Ванé присвистнул, а затем добавил:
– Тогда определенно нам там делать нечего!
– Ты знаешь отца лучше, чем я, – парировал Ио, – но я догадываюсь, что он предоставил нам этот шанс не просто так.
– Шанс? – переспросил Уинтроп и несколько скривился.
– Ну да. В конечном счете, нам ведь тоже стоит расти… Развиваться. Нельзя же оставаться вечными практикантами… Тут сказано “профессор Ванé”, никаких уточнений.
– Не просто “профессор Ванé”, – вставил Уинтроп, – а “дорогой профессор Ванé”!
– Хорошо, дорогой профессор.
– Только вот, – Ванé заладил старую песенку, – я еще им не стал.
– И не станешь, если будешь отказываться.
– Я бы предпочел провести день согласно собственным планам, но, видимо, иного выбора у меня нет, ты же меня не оставишь в покое… а Милтоны не отстанут от моего отца, стоит полагать. Ничего не поделаешь…
– Мы не можем его подвести. Работа есть работа. И это промысел Единства, тем более.
– Ты не промок? На улице несколько сыро… – сменил тему Ванé, обратив внимание на мокрые пятна на плаще мальформа.
– Нет, благодарю за заботу. Ты хочешь полететь?
– Ха! Если бы. Пока что я не горю желанием произвести на семейство Милтонов подобное впечатление! – Он изобразил фокусника, развел руки, снял невидимую шляпу и поклонился таким же незримым дамам и джентльменам. – Но, должен признать, это выглядело бы эффектно!
Ио усмехнулся. Минуту назад Уинни препирался, но сейчас уже загорелся этой поездкой.
– Люблю, когда ты улыбаешься. – Ванé подошел ближе и провел рукой по прядям белоснежных волос, затем по его шее. На его пальцах осталась перламутровая пыльца. Он растер ее двумя пальцами, вдыхая аромат – слишком сладкий, пьянящий. Невыносимо. Нестерпимо. Это кружило голову. Истинная амброзия, которая самого его делала бабочкой, летящий на зов цветка.
– Это так смущает… – Ио взял Ванé за руку.
– А меня – ничуть. – Уинтроп хохотнул, увлекая мальформа за собой в полумрак бокового кулуара. – Ах, как я обожаю этот храм! После службы тут будто бы остается сам дух Единства! Давай и мы еще немного задержимся?

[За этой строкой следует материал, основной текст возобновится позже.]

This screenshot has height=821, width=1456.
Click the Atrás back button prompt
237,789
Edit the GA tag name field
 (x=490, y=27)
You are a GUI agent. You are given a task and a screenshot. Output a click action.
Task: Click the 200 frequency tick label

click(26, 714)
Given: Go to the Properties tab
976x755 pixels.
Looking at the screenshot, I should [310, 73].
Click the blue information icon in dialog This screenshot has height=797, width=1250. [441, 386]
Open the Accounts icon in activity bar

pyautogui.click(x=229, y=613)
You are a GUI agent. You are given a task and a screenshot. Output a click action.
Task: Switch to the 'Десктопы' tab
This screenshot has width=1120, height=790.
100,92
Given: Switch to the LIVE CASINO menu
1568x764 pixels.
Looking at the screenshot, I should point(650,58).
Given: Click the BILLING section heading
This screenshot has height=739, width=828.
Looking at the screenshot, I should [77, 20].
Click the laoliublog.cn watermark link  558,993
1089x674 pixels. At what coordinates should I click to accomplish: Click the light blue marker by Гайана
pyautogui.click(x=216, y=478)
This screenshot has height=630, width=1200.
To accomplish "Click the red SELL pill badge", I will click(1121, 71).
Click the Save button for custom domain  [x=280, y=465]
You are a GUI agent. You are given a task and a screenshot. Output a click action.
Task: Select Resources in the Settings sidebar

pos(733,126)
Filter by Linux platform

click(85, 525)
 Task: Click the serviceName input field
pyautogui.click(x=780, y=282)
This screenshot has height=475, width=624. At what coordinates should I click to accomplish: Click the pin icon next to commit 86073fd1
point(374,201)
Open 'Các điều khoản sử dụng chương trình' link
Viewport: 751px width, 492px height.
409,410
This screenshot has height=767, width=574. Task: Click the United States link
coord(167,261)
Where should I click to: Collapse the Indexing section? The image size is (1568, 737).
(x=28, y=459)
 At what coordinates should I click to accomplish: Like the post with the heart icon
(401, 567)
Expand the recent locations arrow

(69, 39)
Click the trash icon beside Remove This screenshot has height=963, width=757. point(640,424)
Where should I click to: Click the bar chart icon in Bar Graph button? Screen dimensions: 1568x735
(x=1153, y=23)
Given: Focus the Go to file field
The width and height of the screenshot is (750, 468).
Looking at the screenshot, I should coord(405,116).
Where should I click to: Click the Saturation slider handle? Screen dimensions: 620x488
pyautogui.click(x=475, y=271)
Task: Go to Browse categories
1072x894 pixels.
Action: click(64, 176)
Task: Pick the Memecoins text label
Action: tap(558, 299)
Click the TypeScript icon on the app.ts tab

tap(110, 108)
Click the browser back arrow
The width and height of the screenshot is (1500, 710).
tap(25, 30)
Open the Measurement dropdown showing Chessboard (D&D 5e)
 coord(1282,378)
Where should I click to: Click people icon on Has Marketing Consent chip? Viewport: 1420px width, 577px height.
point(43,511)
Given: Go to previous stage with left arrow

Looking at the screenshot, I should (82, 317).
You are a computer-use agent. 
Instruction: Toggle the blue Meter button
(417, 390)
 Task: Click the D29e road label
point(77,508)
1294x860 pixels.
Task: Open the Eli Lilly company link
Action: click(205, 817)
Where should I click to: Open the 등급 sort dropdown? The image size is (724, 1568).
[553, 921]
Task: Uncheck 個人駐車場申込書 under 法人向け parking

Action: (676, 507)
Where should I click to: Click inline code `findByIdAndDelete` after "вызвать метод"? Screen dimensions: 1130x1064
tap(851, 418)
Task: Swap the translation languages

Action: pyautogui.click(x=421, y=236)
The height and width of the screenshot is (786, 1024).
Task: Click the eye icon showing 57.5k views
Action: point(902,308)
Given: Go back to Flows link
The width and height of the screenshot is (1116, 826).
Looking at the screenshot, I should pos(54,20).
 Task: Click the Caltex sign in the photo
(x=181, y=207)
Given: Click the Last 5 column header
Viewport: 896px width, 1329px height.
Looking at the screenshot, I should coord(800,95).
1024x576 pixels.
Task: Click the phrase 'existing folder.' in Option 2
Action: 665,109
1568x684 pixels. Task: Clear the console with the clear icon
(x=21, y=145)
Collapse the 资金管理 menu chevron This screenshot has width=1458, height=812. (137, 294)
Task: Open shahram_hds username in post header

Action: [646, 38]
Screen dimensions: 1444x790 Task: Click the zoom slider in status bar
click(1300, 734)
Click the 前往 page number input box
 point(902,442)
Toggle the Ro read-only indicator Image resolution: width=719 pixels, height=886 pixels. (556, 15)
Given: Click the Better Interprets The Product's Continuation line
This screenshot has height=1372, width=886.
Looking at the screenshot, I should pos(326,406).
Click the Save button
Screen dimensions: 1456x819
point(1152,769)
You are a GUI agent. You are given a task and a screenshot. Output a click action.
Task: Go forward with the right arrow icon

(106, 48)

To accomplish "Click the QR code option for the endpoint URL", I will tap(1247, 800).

Не только вы, но и многие люди (а еще мальформы) сочтут такую чрезмерную привязанность странной, но сердцу нельзя приказать, а уму тем более.
И так уж устроен разум Ванé. Уинтроп не видел в этом ничего омерзительного, как нет ничего ужасного в том, чтобы целовать собственное отражение в зеркале – вполне физически или одним лишь взором. Любоваться собой, прихорашиваться, поворачиваться перед волшебным стеклом в фас и профиль.